Był w próżni.
Zabrała go do siebie głęboko wyryta w głowie pustka, która już kiedyś —
konkretnie raz — uwiodła go bez reszty, wysyłając w swoje niezamieszkałe przez
nikogo odmęty; prężyła się do skoku jak zagłodzone, dzikie zwierzę, kierujące
się instynktem gotowym na pożarcie zranioną duszę. Nie potrafił z nią walczyć i
wygospodarować odporność, która byłaby w stanie ulec jego urokowi i odejście precz.
Było wręcz przeciwnie. Musiał się do niej przystosować, bo nie posiadała nawet
krzty rozsądku; gdyby ją miała już dawno rozpuściłaby się w odmętach
zapomnienia. A teraz zaatakowała z dwojoną siłą, wdrążać go w tę samą sytuację,
w której znalazł się na własne życzenie kilka lat temu. Zmusiła go do trwania w
nieokreślonym zawieszeniu, gdzieś pomiędzy tym co było, a tym co dopiero
będzie.
Zakręcił
kurek z wodą, aby poukładać wzbierające się w nim wątpliwości, które
nagromadziły się przez szalejący chłód przeszywający jego ciało na skroś. Był
przemarznięty do szpiku kości; zacisnął zlodowaciałe dłonie na mydle i
roześmiał się bezgłośnie, słysząc w oddali echo roznoszące bicie kościelnych
dzwonów. „Czyżby dzwoniły na czyjś pogrzeb?”, zaciekawił się w myślach,
wbijając paznokcie w prostokątną bryłkę. Chyba powoli wariował, tłamsząc w
sercu gnieżdżące się uczucie furii.
—
Och, Kira, żebyś był jeszcze tego wszystkiego wart — mruknął pod nosem, wbijając
ospałe spojrzenie w wyżartą przez czas ścianę prysznica, która aż prosiła się,
aby ktoś użył na niej domestosu albo innego zbawczego środku uśmiercającego
niesprzyjające dla zdrowia bakterię.
Keehl
nabrał przekonania, że natura psychopaty pochłonęła go bezgranicznie, brudząc
szarą rzeczywistość karmazynem, sukcesywnie kolorującym ubrania kolejnej
ofiary, skrzętnie wybudzającej w nim tę niechcianą, skrywaną po kątach
podświadomości słabostkę, rządzę zemsty, najprawdopodobniej spowodowaną przez
jego absurdalny syndrom niższości.
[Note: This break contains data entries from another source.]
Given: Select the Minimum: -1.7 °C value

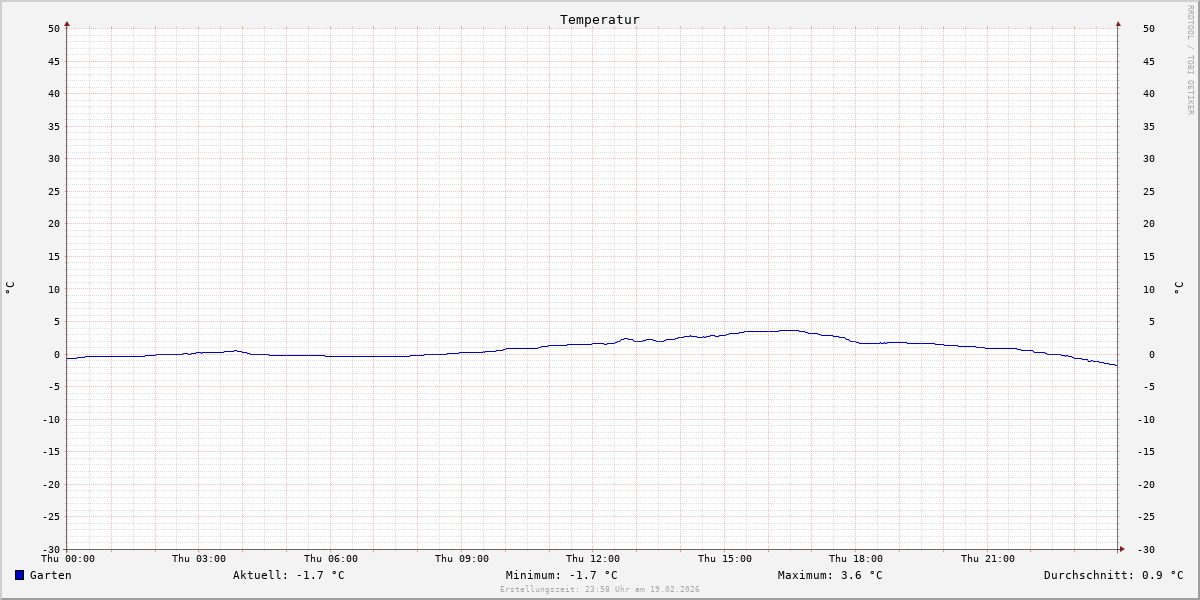Looking at the screenshot, I should (561, 575).
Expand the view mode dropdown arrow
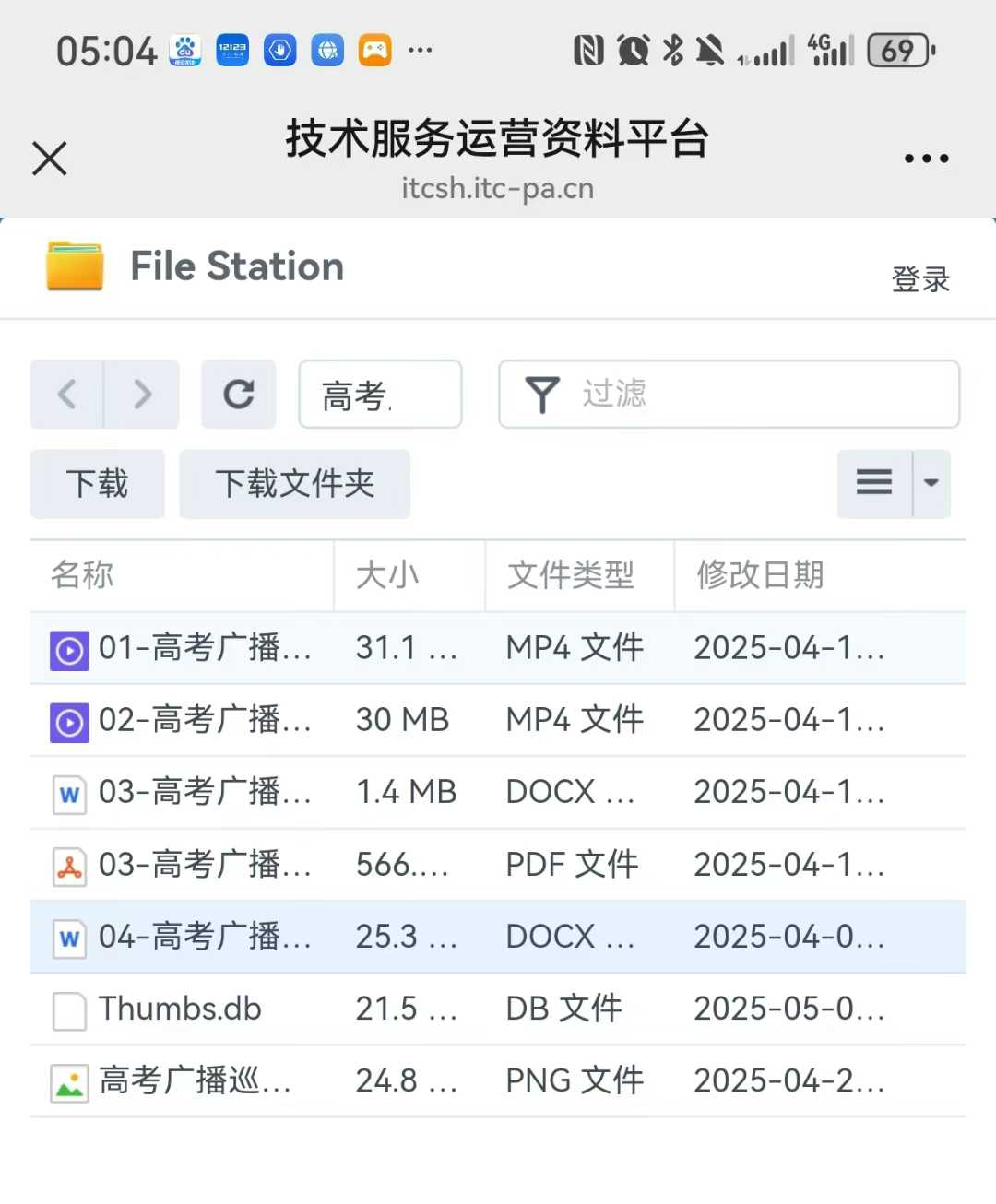 click(931, 483)
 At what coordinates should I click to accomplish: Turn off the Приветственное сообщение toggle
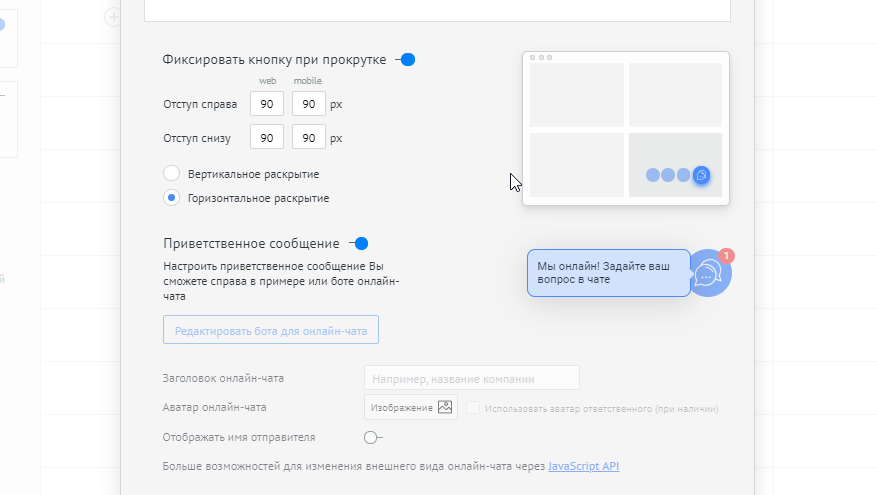click(x=359, y=243)
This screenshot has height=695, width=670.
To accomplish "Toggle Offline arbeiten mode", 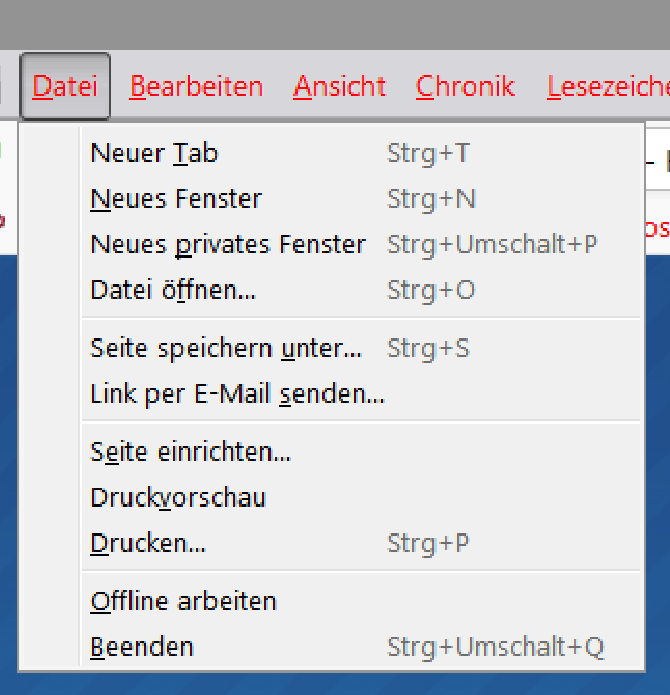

A przecież był od Neara wyższy co najmniej o
połowę głowy! Życie naprawdę lubiło płatać mu różnorakie figle.
Uwolnił
się od kojącego działania stróżek wody i owinął luźno ręcznik wokół chudych
bioder, wiążąc mokre włosy wściekle zieloną gumką, którą odnalazł na umywalce
koło mydelniczki. Wysunął luźny wniosek, że Matt musiał się nieźle zabawić pod
jego obecność i wraz z tą myślą narodziło się w jego piersi niesamowicie ostre
jak brzytwa ukłucie, którego nie sposób było zrozumieć.
Westchnął,
zerkając ukradkowo na swoje zniekształcone odbicie w rozbitym lustrze, które
pełniło jedyną ozdobę w tej surowo urządzonej łazience pełnej pleśni
przytulonej gęsto do odrapanych ścian. Swój wzrok zatrzymał dłużej na pamiątce
związanej ze swoją niezobowiązującą prawie—autodestrukcją. Musnął ją opuszkiem
palce, natrafiając na jej chropowatą powierzchnie. Ból zniknął, zostawiając po
sobie obojętność. Zdążył już polubić tę niesamowicie szpetną bliznę
przylegającą do jego policzka; była jedynym dowodem na to, że wyhodowana więź,
którą przestał pielęgnować dawno temu, nadal gdzieś w nim tkwiła, uśpiona,
czekająca na przebudzenie; jej separacja zaczęła nieznośnie dawać o sobie znać,
krztusząc w nim żarliwie emocje, które chciał ukryć za maską hazardzisty.
—
Dziękuję — mruknął tak cicho, że nawet nie miał bladego pojęcia, czy te słowo,
aby na pewno padły z jego popękanych ust. Ale to nie miało teraz żadnego
znaczenia. Narzuciwszy na blade ramiona spraną, o kilka rozmiarów za dużą
koszulkę, wiszącą na nim jak na wieszaku, postanowił złożyć wizytę swojemu
prywatnemu lękowi, który najprawdopodobniej pochrapywał niespokojnie w
poduszkę, upajając się swoimi niespełnionymi marzeniami w krainie snów.
Zacisnął
zęby na skaleczonej przez uliczny żargon wargę i zadarł głowę do góry, szybko
przemieszczając się pomiędzy ubogimi pomieszczeniami. Miał wrażenie, że
powinien łaskawie wytłumaczyć się gdzie był przez okrągłe dwa dnia, ale
przecież żaden z nich nie był skory do tłumaczenia się ze swoich „grzechów”;
spowiedź mogła się odbyć tylko w konfesjonale milczenia. Dlatego jakby
niespokojnie przystąpił z nogi na nogę i wykrzywił usta w półuśmiechu,
przypatrując się wypranemu z wszystkich emocji Mattowi tonącego w połach
cuchnącej dawną świeżością kołdry. Chciał coś powiedzieć, ale nie potrafił
wydobyć z siebie żadnych konkretnych słów. Znalazł się w transie; miał
wrażenie, że Mail to iluzja, wytwór jego chorej wyobraźni, który za chwilę
zniknie, strawiony przez szarą rzeczywistość.
Jesu!
Przecież wszystkie tlące się w nim uczucia wyjdą zaraz na światło dzienne i
malowniczo wyeksponują się na jego obojętnej twarzy, zdradzając prawdziwą
tożsamość; popiszą się taktem i zakomunikują jego uśpione sumienie, że jest
pozbawionym serca pasożytem, żerującym na uczuciach innych. Psychopata. Morderca.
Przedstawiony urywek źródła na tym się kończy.